1. The height of the building (h)
2. The distance from point B to the base of the building (BC)

Step-by-Step Solution

1. Set Up the Trigonometric Equations

Let:

• h = height of the building
• BC = distance from point B to the base of the building

From point A, we can write:

tan(α) = ℎ/BC

Therefore:

ℎ = BC ⋅ tan(α)

ℎ = BC ⋅ tan (50^∘)

From point B, we have:

tan(β) = h/(AB−BC)

Thus:

​ℎ = (AB−BC) ⋅ tan(β)

ℎ = (53−BC) ⋅ tan(65^∘)

2. Solve for the Distance 𝐵𝐶

Set the two expressions for ℎ equal:

BC ⋅ tan(50^∘) = (53−BC)⋅tan(65^∘)

Rearrange and solve for 𝐵𝐶

BC ⋅ tan(50^∘) = 53 ⋅ tan(65^∘) – BC ⋅ tan(65^∘)

BC ⋅ (tan(50^∘) + tan(65^∘)) = 53 ⋅ tan(65^∘)

BC = 53.tan(65^∘) / (tan(50^∘) + tan(65^∘)
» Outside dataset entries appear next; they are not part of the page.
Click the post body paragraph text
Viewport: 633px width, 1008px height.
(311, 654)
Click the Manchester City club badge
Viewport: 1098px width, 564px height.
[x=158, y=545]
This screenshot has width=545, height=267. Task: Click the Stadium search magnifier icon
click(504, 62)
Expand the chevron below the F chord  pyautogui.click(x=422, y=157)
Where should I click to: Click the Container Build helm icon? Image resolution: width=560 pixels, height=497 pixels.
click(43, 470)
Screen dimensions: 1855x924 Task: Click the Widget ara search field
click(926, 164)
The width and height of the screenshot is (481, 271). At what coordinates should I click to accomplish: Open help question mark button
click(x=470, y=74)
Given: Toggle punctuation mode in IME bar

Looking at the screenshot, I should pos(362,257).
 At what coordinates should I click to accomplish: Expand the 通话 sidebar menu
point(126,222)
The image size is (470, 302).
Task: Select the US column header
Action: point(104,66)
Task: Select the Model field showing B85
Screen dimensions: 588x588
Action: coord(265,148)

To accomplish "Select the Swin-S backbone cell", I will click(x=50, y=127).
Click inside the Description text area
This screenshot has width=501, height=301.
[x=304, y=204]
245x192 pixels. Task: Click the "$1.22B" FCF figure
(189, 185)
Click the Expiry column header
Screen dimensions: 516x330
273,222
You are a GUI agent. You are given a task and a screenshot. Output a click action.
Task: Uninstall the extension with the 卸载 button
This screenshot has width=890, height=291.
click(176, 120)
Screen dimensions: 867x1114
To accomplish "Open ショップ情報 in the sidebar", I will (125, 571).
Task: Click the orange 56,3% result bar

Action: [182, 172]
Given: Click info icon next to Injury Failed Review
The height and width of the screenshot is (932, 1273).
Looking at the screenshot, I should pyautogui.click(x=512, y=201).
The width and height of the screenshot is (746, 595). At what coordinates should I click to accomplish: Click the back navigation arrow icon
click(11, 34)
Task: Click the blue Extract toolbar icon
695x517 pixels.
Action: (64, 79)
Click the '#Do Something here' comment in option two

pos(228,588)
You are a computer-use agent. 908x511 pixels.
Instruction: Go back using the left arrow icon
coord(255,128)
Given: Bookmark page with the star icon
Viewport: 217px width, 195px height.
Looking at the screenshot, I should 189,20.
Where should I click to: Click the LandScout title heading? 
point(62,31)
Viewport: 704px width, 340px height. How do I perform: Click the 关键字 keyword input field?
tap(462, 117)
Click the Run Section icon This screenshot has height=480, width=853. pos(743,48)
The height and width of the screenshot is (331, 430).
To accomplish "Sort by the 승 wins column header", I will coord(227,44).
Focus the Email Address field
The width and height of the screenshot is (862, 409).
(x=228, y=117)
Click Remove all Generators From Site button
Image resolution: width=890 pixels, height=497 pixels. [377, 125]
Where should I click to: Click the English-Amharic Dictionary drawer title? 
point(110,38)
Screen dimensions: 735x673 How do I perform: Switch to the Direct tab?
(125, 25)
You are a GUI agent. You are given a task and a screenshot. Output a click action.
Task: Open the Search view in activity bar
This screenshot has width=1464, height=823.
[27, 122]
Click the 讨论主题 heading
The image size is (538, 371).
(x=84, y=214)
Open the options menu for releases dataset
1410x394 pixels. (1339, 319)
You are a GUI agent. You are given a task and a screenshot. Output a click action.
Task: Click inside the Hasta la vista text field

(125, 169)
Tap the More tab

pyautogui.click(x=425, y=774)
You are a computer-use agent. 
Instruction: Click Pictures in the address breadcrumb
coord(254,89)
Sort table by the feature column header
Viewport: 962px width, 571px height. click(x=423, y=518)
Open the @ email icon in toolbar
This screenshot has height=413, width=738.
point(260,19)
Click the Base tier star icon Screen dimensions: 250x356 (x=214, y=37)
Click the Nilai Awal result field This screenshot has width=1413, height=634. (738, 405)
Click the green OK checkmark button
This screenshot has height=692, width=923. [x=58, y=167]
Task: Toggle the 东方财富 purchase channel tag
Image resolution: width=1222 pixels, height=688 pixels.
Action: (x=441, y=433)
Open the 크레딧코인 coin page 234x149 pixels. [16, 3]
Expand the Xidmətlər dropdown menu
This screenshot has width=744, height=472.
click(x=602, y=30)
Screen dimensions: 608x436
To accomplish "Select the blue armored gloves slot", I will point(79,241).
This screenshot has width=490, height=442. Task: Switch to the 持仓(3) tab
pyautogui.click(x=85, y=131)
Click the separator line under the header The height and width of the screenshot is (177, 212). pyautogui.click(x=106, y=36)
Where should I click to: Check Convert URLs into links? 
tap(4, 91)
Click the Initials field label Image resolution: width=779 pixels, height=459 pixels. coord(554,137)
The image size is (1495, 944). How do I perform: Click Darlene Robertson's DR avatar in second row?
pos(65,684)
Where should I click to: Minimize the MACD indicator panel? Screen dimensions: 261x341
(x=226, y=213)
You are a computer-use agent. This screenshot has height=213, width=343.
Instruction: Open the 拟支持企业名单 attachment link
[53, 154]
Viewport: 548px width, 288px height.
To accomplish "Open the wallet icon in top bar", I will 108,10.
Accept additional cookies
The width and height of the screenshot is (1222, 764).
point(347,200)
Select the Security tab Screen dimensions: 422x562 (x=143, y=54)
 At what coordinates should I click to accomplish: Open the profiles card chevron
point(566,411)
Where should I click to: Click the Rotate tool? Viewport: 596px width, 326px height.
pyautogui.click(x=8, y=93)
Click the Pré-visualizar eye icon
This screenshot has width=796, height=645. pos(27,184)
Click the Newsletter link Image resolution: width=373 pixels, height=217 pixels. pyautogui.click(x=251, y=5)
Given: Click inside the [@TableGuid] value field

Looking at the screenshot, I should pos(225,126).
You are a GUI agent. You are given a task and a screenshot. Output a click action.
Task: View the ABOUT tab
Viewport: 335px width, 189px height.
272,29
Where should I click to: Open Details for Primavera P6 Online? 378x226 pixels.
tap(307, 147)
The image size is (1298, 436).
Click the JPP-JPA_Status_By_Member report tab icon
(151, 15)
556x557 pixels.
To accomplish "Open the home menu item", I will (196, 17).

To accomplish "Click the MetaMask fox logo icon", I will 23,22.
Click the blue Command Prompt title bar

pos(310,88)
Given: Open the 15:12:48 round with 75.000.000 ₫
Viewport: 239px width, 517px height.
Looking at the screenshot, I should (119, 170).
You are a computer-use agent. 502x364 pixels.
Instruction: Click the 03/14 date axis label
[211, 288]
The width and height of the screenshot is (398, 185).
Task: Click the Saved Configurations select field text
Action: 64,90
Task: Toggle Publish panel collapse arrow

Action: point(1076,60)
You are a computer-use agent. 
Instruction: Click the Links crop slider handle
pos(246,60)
Substitute the tangent values:

• tan(50^∘) - 1.1918
• tan(65^∘) - 2.1445

Thus:

BC - 53⋅2.1445​/1.1918+2.1445

BC – 113.66/3.3363

BC - 34.03 meters

3. Calculate the Height of the Building

Using the value of BC

ℎ = BC ⋅ tan(50^∘)

ℎ = 34.03⋅1.1918

ℎ = 40.58 meters

Summary

From two points of observation two angles of elevation can be measured and then the height of the building together with a distance from one point of observation to the base of a building is calculated. Example:

• Height of the building (h): Approximately 40.58 meters
• Distance from point B to the building (BC): Approximately 34.03 meters

This method is a practical application of trigonometry and can be particularly useful for surveying and construction projects where direct measurement is not feasible.

Conclusion

This is useful in various application areas: how to find out the height of a building using angles of elevation. With the correct measurements and a little trigonometric savvy, you will be able to deduce a pointedly accurate estimation of height and distance, thereby making it easier to plan and enabling the execution of the same.

Now, give this a try in your next survey project. And, as always, confirm that you have made your calculations correctly!